Your Genes Cause Age-Related Neurocognitive Decline

By Joelle Renstrom | Published

This article is more than 2 years old

neurocognition Even without the presence of brain-related disorders and diseases, our brain function decreases as we get older, despite the increased wisdom and knowledge we might have. I’ve always wondered whether age-related decline is caused by environment, stress, diet, lifestyle, lack of stimulation, too much reality television…. A new study conducted by researchers at Texas Biomedical Research Institute and Yale University, concludes that in otherwise “normal” (disease/disorder/injury-free) people, that long slippery slope is caused by genetics. Well, I guess we know who to thank for our mental fuzziness in old age.

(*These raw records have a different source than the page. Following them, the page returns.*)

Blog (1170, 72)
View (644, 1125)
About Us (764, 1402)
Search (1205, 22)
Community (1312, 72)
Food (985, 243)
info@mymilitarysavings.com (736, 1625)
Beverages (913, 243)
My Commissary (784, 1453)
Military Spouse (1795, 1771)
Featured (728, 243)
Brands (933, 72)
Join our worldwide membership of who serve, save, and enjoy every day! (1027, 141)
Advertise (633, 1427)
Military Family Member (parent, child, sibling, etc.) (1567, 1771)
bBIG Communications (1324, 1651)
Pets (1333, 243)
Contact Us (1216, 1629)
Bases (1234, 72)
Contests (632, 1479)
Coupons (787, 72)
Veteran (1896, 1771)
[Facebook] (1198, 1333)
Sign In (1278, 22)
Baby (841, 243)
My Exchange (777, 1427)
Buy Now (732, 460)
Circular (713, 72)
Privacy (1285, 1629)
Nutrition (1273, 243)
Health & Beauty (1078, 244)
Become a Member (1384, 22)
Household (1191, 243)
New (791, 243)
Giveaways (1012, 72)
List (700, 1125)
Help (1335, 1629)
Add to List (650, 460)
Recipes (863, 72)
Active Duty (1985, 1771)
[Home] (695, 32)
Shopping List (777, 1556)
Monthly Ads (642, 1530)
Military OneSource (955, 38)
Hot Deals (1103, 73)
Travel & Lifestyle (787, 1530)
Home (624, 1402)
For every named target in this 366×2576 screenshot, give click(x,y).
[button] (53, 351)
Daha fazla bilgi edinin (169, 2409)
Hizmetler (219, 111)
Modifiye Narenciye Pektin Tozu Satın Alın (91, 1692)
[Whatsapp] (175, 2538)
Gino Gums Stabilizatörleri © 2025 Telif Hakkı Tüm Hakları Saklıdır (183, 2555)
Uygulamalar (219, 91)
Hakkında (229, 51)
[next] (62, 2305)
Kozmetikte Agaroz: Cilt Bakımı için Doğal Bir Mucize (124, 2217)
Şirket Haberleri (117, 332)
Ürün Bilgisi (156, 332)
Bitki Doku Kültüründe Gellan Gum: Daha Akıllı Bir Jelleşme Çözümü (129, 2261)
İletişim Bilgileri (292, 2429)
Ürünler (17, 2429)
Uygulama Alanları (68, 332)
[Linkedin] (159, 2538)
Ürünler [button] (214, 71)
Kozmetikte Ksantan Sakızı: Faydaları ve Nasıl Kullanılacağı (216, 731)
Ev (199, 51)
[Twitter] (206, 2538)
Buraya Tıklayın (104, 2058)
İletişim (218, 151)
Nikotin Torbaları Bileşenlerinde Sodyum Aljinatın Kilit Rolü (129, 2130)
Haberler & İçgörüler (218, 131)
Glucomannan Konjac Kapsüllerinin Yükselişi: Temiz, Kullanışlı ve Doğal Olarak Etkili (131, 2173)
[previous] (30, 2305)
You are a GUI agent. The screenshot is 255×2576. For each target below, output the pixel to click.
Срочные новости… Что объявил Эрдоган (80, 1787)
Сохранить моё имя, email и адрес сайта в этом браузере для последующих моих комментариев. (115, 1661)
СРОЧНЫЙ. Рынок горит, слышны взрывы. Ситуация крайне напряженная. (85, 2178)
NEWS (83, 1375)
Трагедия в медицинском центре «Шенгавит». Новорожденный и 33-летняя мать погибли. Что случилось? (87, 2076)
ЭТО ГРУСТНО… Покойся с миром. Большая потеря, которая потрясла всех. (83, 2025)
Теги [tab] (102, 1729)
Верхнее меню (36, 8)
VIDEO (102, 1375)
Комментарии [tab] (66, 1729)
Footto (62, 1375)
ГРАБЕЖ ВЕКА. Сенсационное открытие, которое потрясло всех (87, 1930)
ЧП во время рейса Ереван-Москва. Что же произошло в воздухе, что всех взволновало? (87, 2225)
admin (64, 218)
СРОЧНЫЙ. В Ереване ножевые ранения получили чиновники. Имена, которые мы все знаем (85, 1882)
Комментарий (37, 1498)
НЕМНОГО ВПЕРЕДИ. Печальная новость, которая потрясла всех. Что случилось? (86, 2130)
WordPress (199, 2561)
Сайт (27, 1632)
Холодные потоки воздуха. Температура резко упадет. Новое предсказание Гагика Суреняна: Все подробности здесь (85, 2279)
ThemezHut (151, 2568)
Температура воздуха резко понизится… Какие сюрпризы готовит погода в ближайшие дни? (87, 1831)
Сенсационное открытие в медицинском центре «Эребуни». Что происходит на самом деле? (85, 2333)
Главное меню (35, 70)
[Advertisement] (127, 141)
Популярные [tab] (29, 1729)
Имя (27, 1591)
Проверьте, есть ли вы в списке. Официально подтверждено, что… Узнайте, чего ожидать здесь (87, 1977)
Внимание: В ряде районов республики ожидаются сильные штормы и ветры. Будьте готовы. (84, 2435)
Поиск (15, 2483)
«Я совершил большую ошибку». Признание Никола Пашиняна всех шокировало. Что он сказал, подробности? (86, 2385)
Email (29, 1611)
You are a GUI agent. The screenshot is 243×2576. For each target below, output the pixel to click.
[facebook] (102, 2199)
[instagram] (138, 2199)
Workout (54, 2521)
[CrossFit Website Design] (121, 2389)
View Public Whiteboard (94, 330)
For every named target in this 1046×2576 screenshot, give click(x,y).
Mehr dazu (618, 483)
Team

Scientists studied 1,129 people of ages ranging from 18-83 who live in San Antonio. The subjects included a number of biological relatives to help scientists gauge the effects of aging in people from the same families, and separate genetic from non-genetic influences. They monitored brain function via imaging tests in order to identify the effects of aging on neurocognitive functioning, as well as measure the amount of white matter in the subjects’ brain, which helps the brain function. In a nutshell, decline in brain function is largely inherited. Tests revealed that both neurocognitive deterioration and the decrease in amount of white matter in the brain were driven by genetics. The study also indicates that different genes govern those two processes.

I don’t know if this is good news or bad news. The good news is that this isn’t something we can do to ourselves, but the bad news is that we have no control over it. Still, anything we learn about the brain is potentially helpful. By the time Google cures death, hopefully we’ll have figured out more about this—I can just imagine generations of super old but super cognitively impaired folks toddling around Earth.

Geneticists are optimistic that identifying the genes associated with the aging of our brains might give us insight into other biological processes triggered by age. This would, as with other genetic testing, predict one’s vulnerability to potential brain diseases such as Parkinson’s and Alzheimer’s. Hopefully, though insight and prognostication doesn’t just mean increased awareness of how crappy it will be to lose brain function. Eventually, scientists hope to move beyond identification and prediction to ways of treating age-related neurocognitive decline. The obvious answer seems to be turning humans into cyborgs, or maybe into full-on cylons. After all, the cylons never age and don’t get sick, unless you count that one virus.